This guide will answer the five questions we receive most about B2B marketing when talking to potential clients:
- Who can B2B marketing help?
- How does it work?
- How much will it cost?
- How long will it take?
- How can it help retain customers?
1. Who can B2B Marketing Help?
Not every growing business is ready for marketing, and we’re not about to sugarcoat that fact. If you want results (and not just an expensive exercise in frustration), your company needs to meet a few non-negotiable criteria.
Here’s the “table stakes”—the absolute minimum you need before diving into the marketing deep end:
- A REAL PRODUCT – You have a product (or can pull one together fast) that solves an actual problem. And no, "we think they need it" isn’t enough. Your prospects need to visualize the need when you talk about it. Big difference.

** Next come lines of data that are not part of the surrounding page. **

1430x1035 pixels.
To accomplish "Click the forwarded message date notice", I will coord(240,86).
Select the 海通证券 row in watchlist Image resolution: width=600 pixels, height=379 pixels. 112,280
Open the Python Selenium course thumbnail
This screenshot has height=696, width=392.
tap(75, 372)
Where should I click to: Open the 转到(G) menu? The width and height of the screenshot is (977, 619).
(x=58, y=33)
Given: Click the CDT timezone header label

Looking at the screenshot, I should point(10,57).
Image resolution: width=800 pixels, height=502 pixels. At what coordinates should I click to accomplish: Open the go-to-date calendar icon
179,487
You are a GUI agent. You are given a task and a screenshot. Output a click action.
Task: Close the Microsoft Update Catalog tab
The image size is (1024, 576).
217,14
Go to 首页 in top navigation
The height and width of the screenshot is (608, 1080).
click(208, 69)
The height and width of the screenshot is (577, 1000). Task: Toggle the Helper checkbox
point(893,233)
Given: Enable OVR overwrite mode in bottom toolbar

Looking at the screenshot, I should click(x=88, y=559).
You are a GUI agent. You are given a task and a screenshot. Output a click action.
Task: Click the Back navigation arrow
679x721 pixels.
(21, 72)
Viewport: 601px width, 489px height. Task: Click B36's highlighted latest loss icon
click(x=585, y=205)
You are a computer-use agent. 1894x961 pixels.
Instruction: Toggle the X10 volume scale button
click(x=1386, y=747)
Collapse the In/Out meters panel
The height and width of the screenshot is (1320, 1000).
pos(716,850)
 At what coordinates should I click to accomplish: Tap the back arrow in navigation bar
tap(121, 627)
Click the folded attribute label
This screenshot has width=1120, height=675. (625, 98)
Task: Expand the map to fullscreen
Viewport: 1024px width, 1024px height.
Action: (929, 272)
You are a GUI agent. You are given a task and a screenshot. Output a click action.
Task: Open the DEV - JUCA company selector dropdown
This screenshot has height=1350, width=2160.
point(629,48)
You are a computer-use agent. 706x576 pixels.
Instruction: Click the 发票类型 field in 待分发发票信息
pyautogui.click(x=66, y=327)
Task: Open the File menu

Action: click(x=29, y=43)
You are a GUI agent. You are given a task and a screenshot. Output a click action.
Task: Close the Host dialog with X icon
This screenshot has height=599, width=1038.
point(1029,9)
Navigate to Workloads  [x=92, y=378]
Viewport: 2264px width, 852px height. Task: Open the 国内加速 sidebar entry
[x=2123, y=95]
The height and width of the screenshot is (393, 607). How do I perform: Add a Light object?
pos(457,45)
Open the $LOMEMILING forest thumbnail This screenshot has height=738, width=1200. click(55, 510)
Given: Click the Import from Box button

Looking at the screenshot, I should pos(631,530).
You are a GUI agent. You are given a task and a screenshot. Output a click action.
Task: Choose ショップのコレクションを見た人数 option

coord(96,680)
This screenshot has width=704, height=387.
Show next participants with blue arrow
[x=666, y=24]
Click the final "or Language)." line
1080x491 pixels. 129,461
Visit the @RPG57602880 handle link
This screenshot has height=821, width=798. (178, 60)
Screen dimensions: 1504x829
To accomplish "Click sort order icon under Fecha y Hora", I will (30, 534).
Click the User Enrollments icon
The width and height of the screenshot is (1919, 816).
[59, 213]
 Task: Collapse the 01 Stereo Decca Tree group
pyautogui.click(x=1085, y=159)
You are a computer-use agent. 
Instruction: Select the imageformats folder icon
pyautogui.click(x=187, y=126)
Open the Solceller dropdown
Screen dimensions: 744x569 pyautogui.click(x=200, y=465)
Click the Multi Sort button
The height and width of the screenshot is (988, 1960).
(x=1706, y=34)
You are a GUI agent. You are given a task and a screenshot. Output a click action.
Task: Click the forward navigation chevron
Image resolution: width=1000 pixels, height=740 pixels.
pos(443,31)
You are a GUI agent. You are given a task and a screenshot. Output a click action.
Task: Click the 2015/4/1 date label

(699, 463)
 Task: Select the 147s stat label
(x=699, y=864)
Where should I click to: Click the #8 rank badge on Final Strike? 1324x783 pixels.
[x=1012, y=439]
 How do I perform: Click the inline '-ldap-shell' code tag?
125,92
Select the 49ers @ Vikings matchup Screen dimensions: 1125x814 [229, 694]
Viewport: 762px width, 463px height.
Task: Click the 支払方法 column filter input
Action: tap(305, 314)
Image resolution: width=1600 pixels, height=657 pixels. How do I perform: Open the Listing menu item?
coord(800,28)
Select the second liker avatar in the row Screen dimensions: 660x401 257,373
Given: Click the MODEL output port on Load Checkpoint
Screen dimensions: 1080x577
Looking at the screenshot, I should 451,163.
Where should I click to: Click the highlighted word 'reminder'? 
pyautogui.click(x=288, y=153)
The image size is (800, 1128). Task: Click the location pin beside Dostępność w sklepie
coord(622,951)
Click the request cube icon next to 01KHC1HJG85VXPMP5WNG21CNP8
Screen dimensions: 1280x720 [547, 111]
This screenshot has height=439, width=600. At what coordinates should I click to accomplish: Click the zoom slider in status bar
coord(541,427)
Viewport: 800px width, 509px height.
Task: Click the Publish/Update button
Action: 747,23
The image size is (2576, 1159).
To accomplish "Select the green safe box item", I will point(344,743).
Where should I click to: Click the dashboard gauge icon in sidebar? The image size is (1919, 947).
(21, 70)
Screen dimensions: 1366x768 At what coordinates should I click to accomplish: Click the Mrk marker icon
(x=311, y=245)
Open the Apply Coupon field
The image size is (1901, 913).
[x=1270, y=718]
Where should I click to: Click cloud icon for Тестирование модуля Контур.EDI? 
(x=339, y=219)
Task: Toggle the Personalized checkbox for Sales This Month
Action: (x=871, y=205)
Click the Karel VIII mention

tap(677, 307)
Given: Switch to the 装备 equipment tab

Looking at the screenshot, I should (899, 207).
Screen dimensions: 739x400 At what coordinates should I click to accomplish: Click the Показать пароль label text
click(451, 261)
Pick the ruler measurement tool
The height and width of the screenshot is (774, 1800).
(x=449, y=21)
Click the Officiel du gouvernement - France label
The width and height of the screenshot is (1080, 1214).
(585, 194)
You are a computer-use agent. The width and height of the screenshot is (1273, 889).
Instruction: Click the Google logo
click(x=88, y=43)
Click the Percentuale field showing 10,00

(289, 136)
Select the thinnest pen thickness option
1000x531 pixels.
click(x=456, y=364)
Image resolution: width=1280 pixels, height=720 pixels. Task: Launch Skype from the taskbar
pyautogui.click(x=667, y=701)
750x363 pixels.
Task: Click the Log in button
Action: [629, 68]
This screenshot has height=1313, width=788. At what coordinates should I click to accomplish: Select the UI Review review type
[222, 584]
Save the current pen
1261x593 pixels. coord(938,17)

- ACTUAL PROSPECTS – Your audience must be reachable through marketing. If your entire strategy hinges on landing Starbucks’ CIO or the CHRO of Target, you’ll run out of cash before they ever return your cold email. We love ambition, but let's be realistic—start with customers who are actually winnable.
- A SALES TEAM THAT FOLLOWS UP – Leads don’t close themselves. If your sales team won’t call, email, or DM multiple times before giving up, no amount of marketing magic will fix that. We need reps willing to work those leads until they’re either customers or have a restraining order. (Kidding. Mostly.)
- A BUDGET (AND THE PATIENCE TO USE IT WISELY) – If you're expecting instant ROI, marketing isn't for you. The uncomfortable truth? Most companies spend a painful amount upfront before seeing results. And that’s normal. If you’re not ready to commit financially and mentally for the long haul, it's best to sit this one out.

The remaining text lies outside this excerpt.